Mención aparte merecen las dos mujeres que, como polos opuestos, fluctúan en la existencia del protagonista, quien concebirá con ambas sendos proyectos de vida liberadores de la figura paterna, siempre frustrados. La primera, Vally, es la sirvienta de la casa, quien, pese a su mayor edad, es tan inexperta en materia amorosa como el narrador. El idilio entre ellos concluye cuando, ya casados, él comprende haber sido víctima de un engaño, precisamente el falso embarazo que fue causa del matrimonio y que acarreó varias consecuencias, entre ellas la de que el protagonista perdiera el derecho a su herencia. El hijo esperado nace más tarde de lo previsto, y Vally volverá a convertirse con el tiempo en la criada de la casa. La otra figura femenina es la mundana, millonaria y caprichosa (pero a la vez ya casada) Eveline, con la que el protagonista vivirá su correspondiente idilio en la clínica psiquiátrica en la que éste ejerce en el breve período en que se ve libre de la oftalmología. Pues Eveline está enferma, y el suyo es además un mal hereditario que no dejará de afectar al médico ulteriormente.

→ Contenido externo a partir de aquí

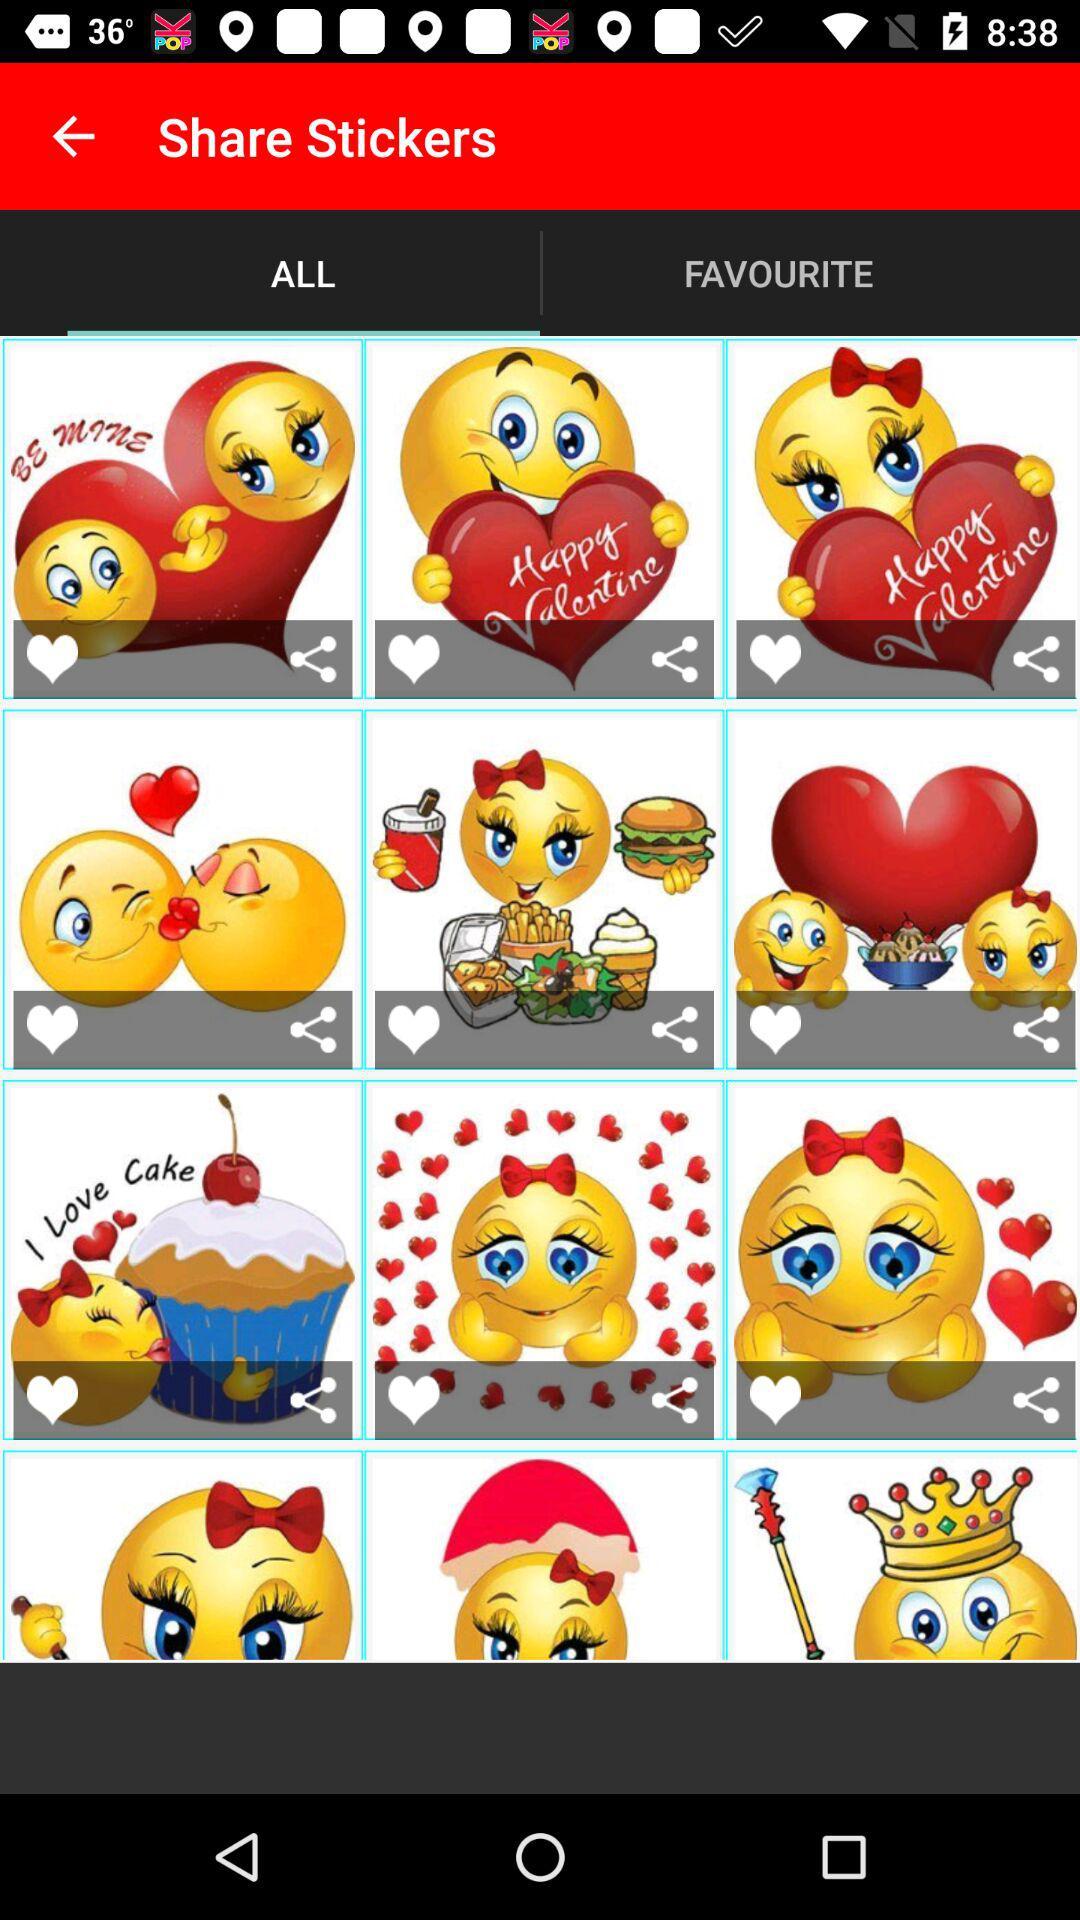  I want to click on click love, so click(412, 659).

Quizá la pasión experimentada por el narrador hacia este personaje, por lo demás inolvidable, como también lo es la sacrificada Vally, sea consecuencia del hecho de que ella pertenece a una esfera totalmente ajena a la del padre, lo que convierte también a esta relación, y a los insalvables obstáculos que deberían vencerse para consumarla en su integridad, en nuevos y feroces episodios del combate entre éste y aquél.

Otro personaje notable es Pericles, el filosófico amigo de la infancia con el que el protagonista se tropezará en las circunstancias más diversas, al que terminará salvando de la muerte y de la locura y que en la última parte del libro reaparecerá no ya como un nuevo y profético Nietzsche, sino como un odioso y triunfal representante del nuevo orden. Este nuevo orden, sobrevenido en los duros años de la inflación y la escasez, anuncia un tiempo de terror que cuando Weiss escribía era ya el suyo, y al que de ningún modo podían sentirse (ni el autor ni su personaje) afines. Lo que viene a ser una razón más para el desengaño y el extrañamiento del protagonista.

¿Y, en resumen, qué es lo que derrocha generosamente, como una y otra vez le recrimina su padre, este amante y psiquiatra frustrado? Pues ni más ni menos que la vida, ese conjunto de ilusiones, amores, iras e impulsos de toda índole puestos casi siempre en el lugar equivocado, y por los que muy poco o nada recibe a cambio. En último extremo, la inadaptación del personaje, dotado de unas potencialidades que nunca llegan a cuajar en nada, no sólo es producto de la sombra perenne del padre, sino también del desvanecimiento de una época. El libro, como se desprende de lo anterior, contiene un preciso retrato psicológico del personaje en cuestión, el cual permanecerá por siempre tan innominado como desvalido, pero también de su tiempo y de las aprensiones que éste suscitaba. Con no menos mano maestra el autor ha trazado a los personajes secundarios, lo que incluye a Judit, una de las hermanas del protagonista, a la madre de ambos y por supuesto al padre, cuya grandiosidad se acrecienta con la impotencia del hijo y que incluso, todavía en su vejez, conserva la estatura colosal de aquel otro padre al que Kafka, amigo de juventud de Weiss, escribió una memorable carta. No es extraño que algunos críticos, tras la recuperación de esta novela escrita sencillamente y que da mucho que pensar, la hayan considerado una de las más importantes del siglo pasado en lengua alemana.